==== SOURCE INFORMATION ====

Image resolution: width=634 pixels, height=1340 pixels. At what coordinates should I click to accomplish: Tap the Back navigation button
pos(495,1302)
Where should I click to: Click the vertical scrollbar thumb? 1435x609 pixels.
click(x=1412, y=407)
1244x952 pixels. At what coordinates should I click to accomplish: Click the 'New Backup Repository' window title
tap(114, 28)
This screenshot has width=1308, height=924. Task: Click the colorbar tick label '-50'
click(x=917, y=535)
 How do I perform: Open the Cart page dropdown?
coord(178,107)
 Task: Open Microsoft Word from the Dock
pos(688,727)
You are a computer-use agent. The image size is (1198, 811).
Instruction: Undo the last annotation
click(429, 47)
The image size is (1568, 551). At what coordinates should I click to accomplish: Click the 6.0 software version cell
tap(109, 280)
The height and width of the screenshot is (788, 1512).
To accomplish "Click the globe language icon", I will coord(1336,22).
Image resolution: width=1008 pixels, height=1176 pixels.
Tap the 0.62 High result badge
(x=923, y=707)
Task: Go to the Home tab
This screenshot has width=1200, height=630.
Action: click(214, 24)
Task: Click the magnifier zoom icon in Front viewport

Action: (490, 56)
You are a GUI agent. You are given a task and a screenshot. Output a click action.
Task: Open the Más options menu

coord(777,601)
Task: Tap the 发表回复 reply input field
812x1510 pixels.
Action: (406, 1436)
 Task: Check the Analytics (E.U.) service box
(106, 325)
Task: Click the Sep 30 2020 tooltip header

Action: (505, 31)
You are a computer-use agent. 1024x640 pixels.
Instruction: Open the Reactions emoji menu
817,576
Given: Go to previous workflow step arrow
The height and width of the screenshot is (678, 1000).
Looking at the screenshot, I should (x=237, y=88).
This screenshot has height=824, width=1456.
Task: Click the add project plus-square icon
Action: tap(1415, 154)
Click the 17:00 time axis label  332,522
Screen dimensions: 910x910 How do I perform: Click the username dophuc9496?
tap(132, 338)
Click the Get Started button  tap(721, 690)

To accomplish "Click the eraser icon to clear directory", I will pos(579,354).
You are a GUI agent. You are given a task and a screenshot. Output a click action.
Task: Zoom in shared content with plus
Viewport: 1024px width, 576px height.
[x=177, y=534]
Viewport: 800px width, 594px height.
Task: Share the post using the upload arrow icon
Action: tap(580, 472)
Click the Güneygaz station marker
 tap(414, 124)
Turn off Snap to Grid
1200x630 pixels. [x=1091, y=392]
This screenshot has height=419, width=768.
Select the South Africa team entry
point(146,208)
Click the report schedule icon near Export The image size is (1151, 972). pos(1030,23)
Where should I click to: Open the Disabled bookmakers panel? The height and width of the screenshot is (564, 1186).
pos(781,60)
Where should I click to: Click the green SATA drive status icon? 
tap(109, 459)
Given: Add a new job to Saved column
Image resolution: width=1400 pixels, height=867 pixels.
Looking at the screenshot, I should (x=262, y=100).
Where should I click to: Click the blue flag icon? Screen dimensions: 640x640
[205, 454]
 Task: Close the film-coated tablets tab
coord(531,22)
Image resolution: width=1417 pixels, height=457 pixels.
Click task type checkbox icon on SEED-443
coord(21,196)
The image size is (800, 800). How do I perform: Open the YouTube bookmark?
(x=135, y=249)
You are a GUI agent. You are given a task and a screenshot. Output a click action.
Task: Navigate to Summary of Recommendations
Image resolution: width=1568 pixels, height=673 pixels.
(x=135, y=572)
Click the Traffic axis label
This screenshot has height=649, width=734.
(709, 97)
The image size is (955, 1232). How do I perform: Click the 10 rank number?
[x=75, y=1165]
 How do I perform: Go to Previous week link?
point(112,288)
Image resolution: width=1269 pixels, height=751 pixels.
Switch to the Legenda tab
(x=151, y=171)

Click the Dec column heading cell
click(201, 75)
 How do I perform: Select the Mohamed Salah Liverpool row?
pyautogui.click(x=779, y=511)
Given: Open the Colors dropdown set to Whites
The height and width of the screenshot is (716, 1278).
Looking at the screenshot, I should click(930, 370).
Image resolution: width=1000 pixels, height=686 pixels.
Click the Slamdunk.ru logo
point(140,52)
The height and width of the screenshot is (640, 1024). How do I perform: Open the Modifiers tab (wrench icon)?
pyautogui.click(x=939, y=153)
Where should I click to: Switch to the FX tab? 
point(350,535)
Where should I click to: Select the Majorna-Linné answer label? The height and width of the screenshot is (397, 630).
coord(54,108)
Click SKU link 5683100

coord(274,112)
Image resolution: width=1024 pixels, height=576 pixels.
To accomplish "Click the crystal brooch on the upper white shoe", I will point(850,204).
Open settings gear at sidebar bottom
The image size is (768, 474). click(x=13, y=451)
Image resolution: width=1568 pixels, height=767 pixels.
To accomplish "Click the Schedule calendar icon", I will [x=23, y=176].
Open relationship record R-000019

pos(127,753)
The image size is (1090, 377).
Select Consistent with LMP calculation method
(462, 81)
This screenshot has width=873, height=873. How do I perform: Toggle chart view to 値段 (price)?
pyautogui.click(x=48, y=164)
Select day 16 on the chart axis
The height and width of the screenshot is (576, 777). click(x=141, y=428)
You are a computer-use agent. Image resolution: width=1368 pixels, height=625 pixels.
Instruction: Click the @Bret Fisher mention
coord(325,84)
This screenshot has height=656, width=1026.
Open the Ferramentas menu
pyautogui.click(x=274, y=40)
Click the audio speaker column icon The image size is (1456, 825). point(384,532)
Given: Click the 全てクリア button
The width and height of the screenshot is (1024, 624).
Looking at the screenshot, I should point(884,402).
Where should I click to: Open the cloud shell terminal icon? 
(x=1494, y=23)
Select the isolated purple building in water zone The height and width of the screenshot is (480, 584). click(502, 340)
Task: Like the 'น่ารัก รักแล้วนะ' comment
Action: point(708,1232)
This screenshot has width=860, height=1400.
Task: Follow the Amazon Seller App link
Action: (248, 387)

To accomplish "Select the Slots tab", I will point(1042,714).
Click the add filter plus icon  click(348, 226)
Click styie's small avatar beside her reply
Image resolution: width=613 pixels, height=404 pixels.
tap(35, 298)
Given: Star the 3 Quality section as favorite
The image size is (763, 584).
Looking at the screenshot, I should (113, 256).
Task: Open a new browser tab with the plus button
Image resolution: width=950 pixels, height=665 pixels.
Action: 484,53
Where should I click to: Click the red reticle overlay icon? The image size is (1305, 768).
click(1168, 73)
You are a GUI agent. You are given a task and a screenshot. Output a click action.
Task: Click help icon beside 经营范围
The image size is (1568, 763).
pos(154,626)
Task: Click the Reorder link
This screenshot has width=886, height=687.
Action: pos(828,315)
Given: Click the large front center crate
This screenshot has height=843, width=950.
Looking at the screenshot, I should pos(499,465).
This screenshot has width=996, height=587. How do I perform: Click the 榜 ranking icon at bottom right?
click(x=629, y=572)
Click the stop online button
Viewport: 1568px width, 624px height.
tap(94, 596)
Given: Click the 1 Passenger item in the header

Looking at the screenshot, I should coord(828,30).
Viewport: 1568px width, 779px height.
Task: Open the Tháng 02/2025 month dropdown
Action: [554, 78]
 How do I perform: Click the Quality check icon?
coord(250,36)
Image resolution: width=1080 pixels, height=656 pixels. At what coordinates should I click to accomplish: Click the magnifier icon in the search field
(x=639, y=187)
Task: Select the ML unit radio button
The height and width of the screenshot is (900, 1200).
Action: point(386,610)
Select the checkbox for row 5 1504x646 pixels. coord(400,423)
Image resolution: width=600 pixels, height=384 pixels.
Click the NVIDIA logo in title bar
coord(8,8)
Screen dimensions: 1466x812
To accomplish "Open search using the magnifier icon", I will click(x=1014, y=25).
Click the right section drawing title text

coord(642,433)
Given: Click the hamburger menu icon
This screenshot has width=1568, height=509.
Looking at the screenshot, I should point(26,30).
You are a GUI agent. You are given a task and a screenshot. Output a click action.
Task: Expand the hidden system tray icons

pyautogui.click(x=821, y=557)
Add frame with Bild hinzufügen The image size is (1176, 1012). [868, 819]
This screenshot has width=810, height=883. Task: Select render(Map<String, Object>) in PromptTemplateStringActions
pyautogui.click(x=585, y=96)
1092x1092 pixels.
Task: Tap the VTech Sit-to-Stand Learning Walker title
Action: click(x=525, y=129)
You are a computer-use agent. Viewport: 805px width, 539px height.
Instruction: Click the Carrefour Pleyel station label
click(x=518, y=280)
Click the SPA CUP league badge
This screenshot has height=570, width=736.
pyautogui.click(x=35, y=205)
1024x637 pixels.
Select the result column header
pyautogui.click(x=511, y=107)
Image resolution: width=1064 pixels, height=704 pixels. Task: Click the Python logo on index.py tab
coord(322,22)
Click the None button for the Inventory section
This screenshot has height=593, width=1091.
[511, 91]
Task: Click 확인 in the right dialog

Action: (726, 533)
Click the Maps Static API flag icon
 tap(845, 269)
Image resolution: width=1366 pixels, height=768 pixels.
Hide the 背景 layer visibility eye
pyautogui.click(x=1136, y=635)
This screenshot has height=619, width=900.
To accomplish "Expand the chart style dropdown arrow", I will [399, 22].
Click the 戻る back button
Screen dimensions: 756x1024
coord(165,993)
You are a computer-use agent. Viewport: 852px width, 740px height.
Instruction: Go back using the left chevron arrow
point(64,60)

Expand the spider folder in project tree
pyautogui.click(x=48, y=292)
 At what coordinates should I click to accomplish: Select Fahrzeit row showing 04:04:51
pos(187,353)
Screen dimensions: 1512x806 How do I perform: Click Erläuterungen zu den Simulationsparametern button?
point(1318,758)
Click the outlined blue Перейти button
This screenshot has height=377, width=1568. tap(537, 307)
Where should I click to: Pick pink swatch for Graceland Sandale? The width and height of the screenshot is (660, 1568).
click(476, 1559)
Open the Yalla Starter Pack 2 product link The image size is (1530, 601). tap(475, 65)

====

__EXERCISE REQUIREMENTS__: Transcribe exactly, and only, the lines from the opening line of the records through the line containing "Click the Get".

__TASK RESULT__:
Image resolution: width=634 pixels, height=1340 pixels. At what coordinates should I click to accomplish: Tap the Back navigation button
pos(495,1302)
Where should I click to: Click the vertical scrollbar thumb? 1435x609 pixels.
click(x=1412, y=407)
1244x952 pixels. At what coordinates should I click to accomplish: Click the 'New Backup Repository' window title
tap(114, 28)
This screenshot has width=1308, height=924. Task: Click the colorbar tick label '-50'
click(x=917, y=535)
 How do I perform: Open the Cart page dropdown?
coord(178,107)
 Task: Open Microsoft Word from the Dock
pos(688,727)
You are a computer-use agent. The image size is (1198, 811).
Instruction: Undo the last annotation
click(429, 47)
The image size is (1568, 551). At what coordinates should I click to accomplish: Click the 6.0 software version cell
tap(109, 280)
The height and width of the screenshot is (788, 1512).
To accomplish "Click the globe language icon", I will coord(1336,22).
Image resolution: width=1008 pixels, height=1176 pixels.
Tap the 0.62 High result badge
(x=923, y=707)
Task: Go to the Home tab
This screenshot has width=1200, height=630.
Action: click(214, 24)
Task: Click the magnifier zoom icon in Front viewport

Action: (490, 56)
You are a GUI agent. You are given a task and a screenshot. Output a click action.
Task: Open the Más options menu

coord(777,601)
Task: Tap the 发表回复 reply input field
812x1510 pixels.
Action: (406, 1436)
 Task: Check the Analytics (E.U.) service box
(106, 325)
Task: Click the Sep 30 2020 tooltip header

Action: (505, 31)
You are a computer-use agent. 1024x640 pixels.
Instruction: Open the Reactions emoji menu
817,576
Given: Go to previous workflow step arrow
The height and width of the screenshot is (678, 1000).
Looking at the screenshot, I should (x=237, y=88).
This screenshot has height=824, width=1456.
Task: Click the add project plus-square icon
Action: tap(1415, 154)
Click the 17:00 time axis label  332,522
Screen dimensions: 910x910 How do I perform: Click the username dophuc9496?
tap(132, 338)
Click the Get Started button  tap(721, 690)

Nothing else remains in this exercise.